→ **TEXT**
Putin promoted the new vaccine — which Russia dubbed Sputnik V — by saying it works “effectively enough” and was “proven efficient.” Yet by skipping Phase 3 trials, which are crucial to showing that a vaccine candidate can successfully prevent infections and not produce serious side effects, it’s too soon to know if this or any potential vaccine is ready to be rolled out.
First of all, the name of the vaccine should be a tip-off. Sputnik was the very first artificial satellite into orbit. It shocked the world, and especially the United States, which was just getting around to using the Nazi scientists we smuggled out of Europe after World War II to build our own rocket program. Sputkink lives on in Russian lore as part of the “glory days” of the Soviet Union.
Do you think Putin is trying to tell us something?
“The Russian vaccine gamble is reckless and foolish, whether ‘it works’ or not,” Francois Balloux, a systems biologist at University College London’s Genetics Institute in the U.K., wrote Tuesday on Twitter.

→ **SUPPLIED MATERIAL**
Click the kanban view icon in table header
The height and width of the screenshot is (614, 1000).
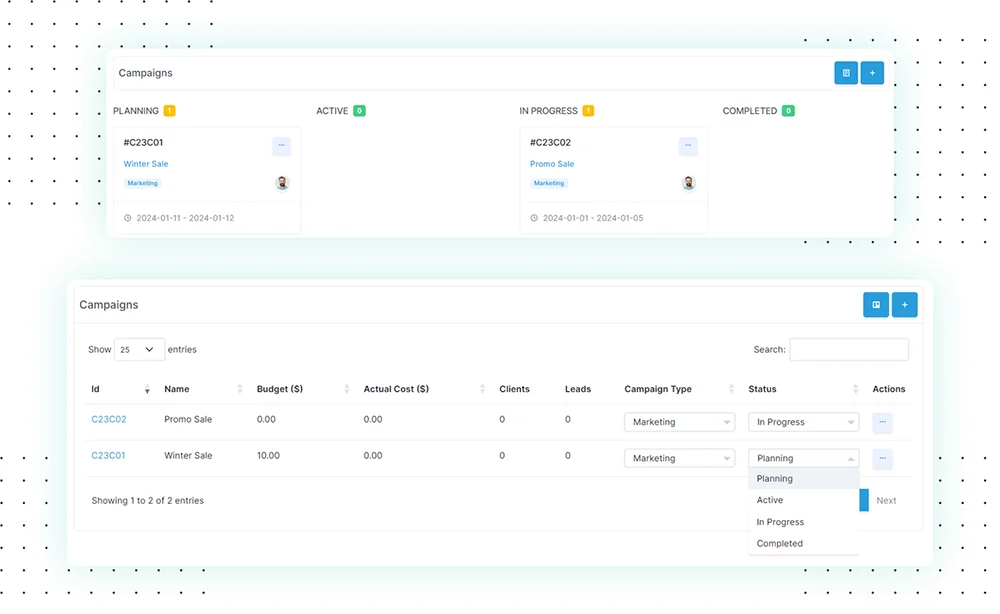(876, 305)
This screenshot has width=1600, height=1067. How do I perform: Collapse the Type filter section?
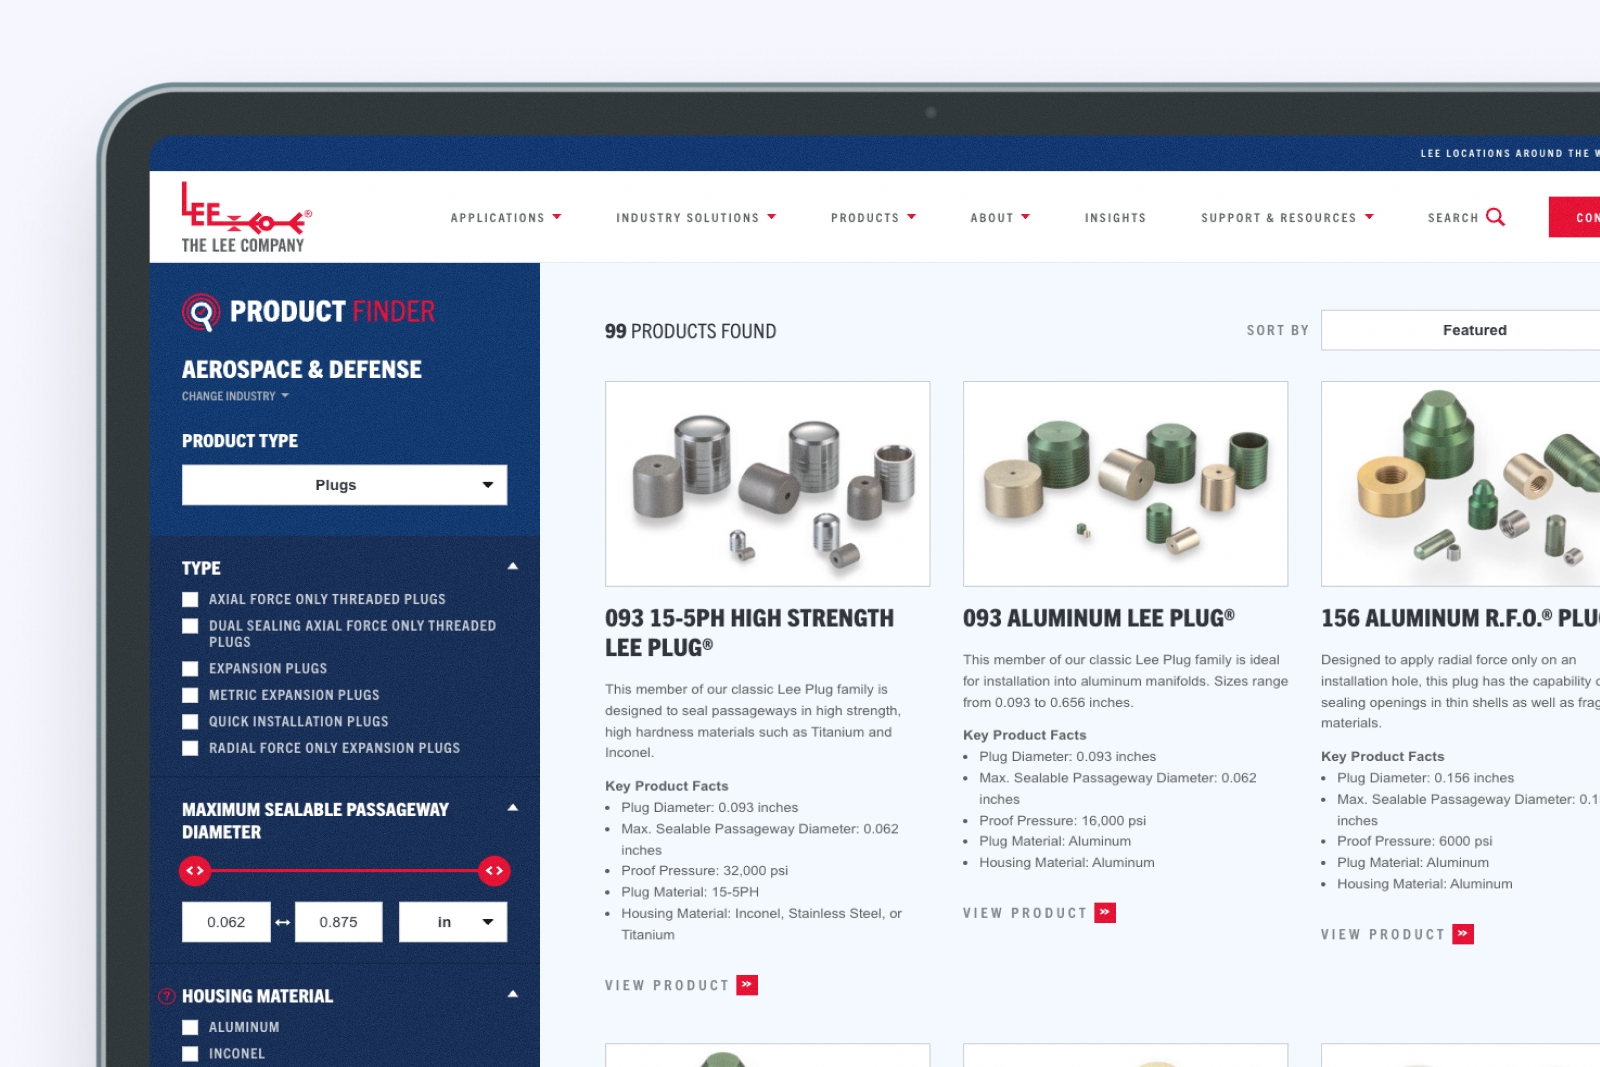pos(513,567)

→ **TASK INSTRUCTIONS**
A. In the vaccine text, what name did Russia give its new vaccine?
B. Rewrite the stretch of the vaccine text from "Do you think" through "Tuesday on Twitter.", putting "rash" in place of "reckless".

→ **TASK ANSWERS**
A. Sputnik V

B.
Do you think Putin is trying to tell us something?
“The Russian vaccine gamble is rash and foolish, whether ‘it works’ or not,” Francois Balloux, a systems biologist at University College London’s Genetics Institute in the U.K., wrote Tuesday on Twitter.